From the NYT:
Borrowers who opened home-equity lines of credit at the height of the housing bubble should brace for stiff increases in their monthly payments.
Helocs, as they’re known, were aggressively marketed from 2004 to 2007, and now the bills are coming due. These equity lines typically have a 10-year period during which the borrower can use the line of credit and pay only interest. At the end of 10 years, the borrower must begin paying both interest and principal on the outstanding balance, which could add up to hundreds of dollars more a month.
The bulk of the resets are expected from 2015 to 2017, but about $30 billion in outstanding Helocs will reach the end of the interest-only period this year, according to the Office of the Comptroller of the Currency, which regulates banks. Balances due to reset will rise to an estimated $52 billion in 2015, $62 billion in 2016, and $68 billion in 2017.
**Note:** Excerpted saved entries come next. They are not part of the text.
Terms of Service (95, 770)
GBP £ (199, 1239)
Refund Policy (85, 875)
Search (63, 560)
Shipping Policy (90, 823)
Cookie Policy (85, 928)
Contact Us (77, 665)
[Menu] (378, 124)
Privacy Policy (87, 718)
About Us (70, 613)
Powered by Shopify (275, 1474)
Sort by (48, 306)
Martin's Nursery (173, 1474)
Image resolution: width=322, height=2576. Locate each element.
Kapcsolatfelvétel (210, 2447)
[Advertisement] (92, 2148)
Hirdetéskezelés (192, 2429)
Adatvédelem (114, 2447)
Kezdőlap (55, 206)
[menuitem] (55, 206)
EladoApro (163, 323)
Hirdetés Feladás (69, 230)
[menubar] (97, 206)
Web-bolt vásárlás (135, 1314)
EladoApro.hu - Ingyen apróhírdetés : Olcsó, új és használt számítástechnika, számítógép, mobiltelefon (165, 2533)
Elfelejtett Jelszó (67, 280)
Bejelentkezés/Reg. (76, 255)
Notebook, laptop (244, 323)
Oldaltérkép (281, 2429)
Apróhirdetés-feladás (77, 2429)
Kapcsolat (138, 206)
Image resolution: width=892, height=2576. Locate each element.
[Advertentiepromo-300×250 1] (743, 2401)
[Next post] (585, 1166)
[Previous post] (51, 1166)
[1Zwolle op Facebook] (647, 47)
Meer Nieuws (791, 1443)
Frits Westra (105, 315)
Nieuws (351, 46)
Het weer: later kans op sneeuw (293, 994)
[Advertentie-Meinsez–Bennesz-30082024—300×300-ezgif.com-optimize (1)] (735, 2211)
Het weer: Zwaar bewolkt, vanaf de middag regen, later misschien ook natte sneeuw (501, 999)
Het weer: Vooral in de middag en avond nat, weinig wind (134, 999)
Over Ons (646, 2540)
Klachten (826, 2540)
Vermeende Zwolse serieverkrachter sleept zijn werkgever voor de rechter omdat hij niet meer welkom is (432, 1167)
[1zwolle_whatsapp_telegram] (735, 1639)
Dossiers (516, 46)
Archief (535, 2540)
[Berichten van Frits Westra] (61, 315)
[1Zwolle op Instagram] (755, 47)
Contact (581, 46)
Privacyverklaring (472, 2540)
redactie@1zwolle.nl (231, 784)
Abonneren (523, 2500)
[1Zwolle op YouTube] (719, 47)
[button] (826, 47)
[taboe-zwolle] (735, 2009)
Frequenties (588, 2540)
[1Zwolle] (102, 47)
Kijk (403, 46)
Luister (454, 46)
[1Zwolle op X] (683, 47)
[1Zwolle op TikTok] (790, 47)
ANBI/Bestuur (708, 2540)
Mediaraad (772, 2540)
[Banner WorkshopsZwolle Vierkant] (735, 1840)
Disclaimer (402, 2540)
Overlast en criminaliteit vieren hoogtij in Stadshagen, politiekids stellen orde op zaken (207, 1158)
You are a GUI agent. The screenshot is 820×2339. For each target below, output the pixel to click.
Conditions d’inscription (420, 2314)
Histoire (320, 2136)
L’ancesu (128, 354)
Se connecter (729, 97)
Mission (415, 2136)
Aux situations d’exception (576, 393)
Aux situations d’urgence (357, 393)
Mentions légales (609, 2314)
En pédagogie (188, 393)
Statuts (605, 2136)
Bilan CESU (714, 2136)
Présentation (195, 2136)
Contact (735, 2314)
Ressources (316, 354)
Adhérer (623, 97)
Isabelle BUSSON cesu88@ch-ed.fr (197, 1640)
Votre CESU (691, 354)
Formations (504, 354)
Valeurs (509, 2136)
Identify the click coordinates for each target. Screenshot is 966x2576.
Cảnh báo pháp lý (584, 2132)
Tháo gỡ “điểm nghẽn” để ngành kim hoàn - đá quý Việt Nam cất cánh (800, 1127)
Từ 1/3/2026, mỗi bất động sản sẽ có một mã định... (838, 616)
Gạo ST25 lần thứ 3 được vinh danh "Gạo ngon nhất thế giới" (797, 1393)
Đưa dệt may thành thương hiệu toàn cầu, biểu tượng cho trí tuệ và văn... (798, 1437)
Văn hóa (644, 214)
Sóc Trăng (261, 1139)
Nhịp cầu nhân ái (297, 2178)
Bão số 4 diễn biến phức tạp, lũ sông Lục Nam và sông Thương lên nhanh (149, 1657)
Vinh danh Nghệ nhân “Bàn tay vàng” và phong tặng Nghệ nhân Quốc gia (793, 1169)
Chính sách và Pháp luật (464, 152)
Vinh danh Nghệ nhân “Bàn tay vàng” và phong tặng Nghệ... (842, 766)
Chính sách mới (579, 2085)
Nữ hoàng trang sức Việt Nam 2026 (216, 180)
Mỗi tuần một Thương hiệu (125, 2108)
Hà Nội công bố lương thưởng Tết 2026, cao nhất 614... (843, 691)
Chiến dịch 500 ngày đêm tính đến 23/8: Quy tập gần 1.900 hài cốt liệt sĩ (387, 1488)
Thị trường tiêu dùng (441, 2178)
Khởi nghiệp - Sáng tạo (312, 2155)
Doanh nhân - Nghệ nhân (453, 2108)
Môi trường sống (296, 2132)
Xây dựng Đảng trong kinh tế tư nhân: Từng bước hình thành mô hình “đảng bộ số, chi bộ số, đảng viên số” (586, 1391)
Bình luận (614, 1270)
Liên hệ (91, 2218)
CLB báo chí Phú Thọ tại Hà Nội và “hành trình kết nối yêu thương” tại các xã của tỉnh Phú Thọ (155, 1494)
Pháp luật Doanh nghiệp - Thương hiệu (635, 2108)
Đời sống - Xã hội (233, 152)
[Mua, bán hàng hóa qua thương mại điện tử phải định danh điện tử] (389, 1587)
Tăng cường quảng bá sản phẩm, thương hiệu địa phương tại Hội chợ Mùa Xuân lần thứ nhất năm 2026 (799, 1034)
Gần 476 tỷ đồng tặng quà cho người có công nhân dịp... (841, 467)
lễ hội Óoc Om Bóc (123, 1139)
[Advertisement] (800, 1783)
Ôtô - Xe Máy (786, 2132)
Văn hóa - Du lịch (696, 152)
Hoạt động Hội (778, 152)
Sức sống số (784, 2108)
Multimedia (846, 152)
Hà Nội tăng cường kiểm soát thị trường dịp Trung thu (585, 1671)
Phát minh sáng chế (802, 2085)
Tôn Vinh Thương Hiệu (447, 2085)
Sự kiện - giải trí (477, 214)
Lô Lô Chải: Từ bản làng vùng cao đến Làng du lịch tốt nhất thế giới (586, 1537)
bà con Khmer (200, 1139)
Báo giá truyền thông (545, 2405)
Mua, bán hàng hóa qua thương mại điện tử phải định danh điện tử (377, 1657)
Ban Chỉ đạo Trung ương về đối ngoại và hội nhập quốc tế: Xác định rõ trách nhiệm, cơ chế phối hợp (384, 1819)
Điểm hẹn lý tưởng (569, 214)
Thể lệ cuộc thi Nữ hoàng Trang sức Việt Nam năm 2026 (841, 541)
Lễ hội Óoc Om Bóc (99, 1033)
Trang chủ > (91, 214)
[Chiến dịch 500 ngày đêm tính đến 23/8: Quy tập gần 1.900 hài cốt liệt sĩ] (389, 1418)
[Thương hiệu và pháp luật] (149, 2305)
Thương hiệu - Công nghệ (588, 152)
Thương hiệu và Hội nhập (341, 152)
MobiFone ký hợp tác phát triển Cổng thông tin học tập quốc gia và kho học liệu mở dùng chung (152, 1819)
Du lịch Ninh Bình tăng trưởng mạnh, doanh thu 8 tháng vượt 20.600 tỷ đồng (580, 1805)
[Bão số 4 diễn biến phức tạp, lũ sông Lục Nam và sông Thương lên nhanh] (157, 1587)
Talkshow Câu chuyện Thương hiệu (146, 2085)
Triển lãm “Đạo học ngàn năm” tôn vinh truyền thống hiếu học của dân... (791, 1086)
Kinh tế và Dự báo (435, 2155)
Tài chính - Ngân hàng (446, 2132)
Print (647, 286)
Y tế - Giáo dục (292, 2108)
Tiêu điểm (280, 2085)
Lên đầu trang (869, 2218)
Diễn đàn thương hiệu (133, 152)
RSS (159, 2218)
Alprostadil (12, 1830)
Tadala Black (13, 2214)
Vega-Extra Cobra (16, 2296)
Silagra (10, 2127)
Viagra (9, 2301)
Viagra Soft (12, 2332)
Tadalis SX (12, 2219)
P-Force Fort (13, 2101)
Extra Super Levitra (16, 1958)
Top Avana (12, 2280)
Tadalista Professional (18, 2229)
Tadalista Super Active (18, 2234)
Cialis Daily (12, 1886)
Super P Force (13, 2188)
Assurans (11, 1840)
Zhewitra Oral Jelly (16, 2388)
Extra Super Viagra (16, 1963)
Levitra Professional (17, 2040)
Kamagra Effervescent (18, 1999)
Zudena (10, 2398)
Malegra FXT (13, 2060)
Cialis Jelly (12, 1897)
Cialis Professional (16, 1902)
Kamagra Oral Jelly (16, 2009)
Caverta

A recent report from Moody’s Investors Service offered an example of the coming payment shock for borrowers: A homeowner with a $40,000 Heloc balance and a $210,000 mortgage at 4 percent will see a monthly increase of nearly $300 — to $1,389 from $1,103 — when the equity line converts into a 10-year amortizing loan, assuming an interest rate of 3 percent.
The shock will be even worse for borrowers with equity lines that require balloon payments after the interest-only period; they will owe the balance in full.
Fearing another wave of delinquencies, the comptroller’s office is prodding lenders to assess their level of Heloc risk and be proactive about reaching out to these borrowers.
Homeowners with equity lines nearing the end of their interest-only period shouldn’t wait around in the meantime. “Borrowers should raise their hand very early and expect to be helped,” said Allen J. Jones, a managing director of RiskSpan, a mortgage consulting firm in Washington.